Alkylation of Histidine Residues of Bothrops jararacussu Venom Proteins and Isolated Phospholipases A(2): A Biotechnological Tool to Improve the Production of Antibodies

Abstract

Crude venom of Bothrops jararacussu and isolated phospholipases A(2) (PLA(2)) of this toxin (BthTX-I and BthTX-II) were chemically modified (alkylation) by p-bromophenacyl bromide (BPB) in order to study antibody production capacity in function of the structure-function relationship of these substances (crude venom and PLA(2) native and alkylated). BthTX-II showed enzymatic activity, while BthTX-I did not. Alkylation reduced BthTX-II activity by 50% while this process abolished the catalytic and myotoxic activities of BthTX-I, while reducing its edema-inducing activity by about 50%. Antibody production against the native and alkylated forms of BthTX-I and -II and the cross-reactivity of antibodies to native and alkylated toxins did not show any apparent differences and these observations were reinforced by surface plasmon resonance (SPR) data.

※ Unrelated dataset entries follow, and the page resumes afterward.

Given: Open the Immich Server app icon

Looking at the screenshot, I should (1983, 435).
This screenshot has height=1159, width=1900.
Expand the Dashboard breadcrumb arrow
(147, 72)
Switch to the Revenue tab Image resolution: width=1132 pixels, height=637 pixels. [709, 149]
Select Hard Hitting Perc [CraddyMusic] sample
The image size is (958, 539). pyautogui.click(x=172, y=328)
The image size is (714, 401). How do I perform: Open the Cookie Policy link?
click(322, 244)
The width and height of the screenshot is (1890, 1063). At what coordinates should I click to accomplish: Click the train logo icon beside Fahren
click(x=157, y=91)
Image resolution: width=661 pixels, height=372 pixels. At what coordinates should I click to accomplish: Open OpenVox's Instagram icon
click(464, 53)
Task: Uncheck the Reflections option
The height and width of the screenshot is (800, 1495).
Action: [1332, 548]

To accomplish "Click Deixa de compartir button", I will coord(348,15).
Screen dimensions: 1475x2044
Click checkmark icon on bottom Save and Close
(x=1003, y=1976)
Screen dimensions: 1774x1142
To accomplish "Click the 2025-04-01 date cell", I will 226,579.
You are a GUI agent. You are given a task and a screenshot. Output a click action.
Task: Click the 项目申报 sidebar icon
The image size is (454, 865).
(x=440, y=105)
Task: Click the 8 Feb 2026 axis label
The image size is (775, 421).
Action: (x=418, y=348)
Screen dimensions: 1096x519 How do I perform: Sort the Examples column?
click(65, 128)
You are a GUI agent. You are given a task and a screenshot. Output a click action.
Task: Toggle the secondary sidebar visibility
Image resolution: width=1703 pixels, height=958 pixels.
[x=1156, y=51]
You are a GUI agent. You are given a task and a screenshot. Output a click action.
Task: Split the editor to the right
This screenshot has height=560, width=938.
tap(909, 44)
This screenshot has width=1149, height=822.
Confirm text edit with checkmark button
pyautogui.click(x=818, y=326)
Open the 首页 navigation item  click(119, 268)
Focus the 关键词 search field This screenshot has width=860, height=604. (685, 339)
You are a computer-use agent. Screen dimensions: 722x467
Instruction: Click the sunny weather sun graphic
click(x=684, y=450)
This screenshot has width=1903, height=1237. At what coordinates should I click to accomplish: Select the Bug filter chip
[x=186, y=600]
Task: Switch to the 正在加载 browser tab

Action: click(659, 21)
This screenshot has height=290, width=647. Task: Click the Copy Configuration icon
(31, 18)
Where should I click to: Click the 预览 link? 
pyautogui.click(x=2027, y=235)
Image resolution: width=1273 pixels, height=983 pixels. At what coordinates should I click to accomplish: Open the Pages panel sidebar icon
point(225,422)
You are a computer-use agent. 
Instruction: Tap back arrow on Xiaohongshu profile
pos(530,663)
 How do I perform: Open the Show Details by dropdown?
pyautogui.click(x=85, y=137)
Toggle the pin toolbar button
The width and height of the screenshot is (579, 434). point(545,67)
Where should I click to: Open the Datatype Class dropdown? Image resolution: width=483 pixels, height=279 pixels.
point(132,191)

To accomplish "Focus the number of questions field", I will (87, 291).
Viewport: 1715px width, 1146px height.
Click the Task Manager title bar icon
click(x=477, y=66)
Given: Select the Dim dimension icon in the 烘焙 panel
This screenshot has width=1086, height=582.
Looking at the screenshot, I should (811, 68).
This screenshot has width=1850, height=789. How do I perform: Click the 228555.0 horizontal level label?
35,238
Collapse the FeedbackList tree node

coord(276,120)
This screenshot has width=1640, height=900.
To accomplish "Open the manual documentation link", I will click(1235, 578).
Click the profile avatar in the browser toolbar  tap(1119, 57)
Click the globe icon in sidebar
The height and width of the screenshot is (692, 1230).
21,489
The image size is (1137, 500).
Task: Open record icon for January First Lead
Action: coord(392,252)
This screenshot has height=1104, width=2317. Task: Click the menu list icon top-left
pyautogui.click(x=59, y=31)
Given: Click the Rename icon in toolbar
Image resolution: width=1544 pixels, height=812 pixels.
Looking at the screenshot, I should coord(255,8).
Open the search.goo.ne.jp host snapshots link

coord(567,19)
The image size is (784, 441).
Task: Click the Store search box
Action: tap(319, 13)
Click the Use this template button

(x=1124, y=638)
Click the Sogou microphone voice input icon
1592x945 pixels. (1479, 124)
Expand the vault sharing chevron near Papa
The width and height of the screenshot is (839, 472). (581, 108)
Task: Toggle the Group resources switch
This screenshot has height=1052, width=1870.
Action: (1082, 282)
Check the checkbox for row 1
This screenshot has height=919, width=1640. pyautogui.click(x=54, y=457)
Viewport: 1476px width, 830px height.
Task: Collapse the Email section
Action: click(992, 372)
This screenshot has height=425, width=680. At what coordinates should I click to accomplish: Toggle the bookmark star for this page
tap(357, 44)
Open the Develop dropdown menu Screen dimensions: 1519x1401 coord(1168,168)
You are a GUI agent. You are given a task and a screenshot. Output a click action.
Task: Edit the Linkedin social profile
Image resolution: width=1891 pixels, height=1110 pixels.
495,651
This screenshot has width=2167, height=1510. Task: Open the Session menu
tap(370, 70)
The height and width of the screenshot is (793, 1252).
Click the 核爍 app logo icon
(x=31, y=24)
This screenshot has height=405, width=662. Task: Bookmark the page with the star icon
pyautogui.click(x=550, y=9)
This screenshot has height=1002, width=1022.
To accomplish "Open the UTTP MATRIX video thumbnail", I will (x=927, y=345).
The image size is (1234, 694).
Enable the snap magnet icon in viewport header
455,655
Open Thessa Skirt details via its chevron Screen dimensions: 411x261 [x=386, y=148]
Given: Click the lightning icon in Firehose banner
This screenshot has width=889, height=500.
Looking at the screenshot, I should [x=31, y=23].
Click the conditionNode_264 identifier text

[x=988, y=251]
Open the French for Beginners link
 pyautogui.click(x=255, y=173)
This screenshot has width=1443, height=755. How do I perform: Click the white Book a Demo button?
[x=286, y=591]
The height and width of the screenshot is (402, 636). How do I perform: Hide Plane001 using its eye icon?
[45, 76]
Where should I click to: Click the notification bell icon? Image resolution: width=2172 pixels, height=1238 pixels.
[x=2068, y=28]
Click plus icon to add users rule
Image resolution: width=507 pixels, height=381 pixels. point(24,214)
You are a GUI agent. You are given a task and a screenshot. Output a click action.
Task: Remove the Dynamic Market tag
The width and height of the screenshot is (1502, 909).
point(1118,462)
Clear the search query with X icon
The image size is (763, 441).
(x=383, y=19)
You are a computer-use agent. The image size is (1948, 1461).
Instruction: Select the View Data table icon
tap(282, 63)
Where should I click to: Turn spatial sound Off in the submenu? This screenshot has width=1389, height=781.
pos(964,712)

Histopathological analysis of mouse gastrocnemius muscle sections after injection of PBS, BthTX-I, BthTX-II, or both myotoxins previously incubated with neutralizing antibody showed inhibition of the toxin-inducedmyotoxicity. These results reveal that the chemical modification of the phospholipases A(2) (PLA(2)) diminished their toxicity but did not alter their antigenicity. This observation indicates that the modified PLA(2) may provide a biotechnological tool to attenuate the toxicity of the crude venom, by improving the production of antibodies and decreasing the local toxic effects of this poisonous substance in animals used to produce antivenom.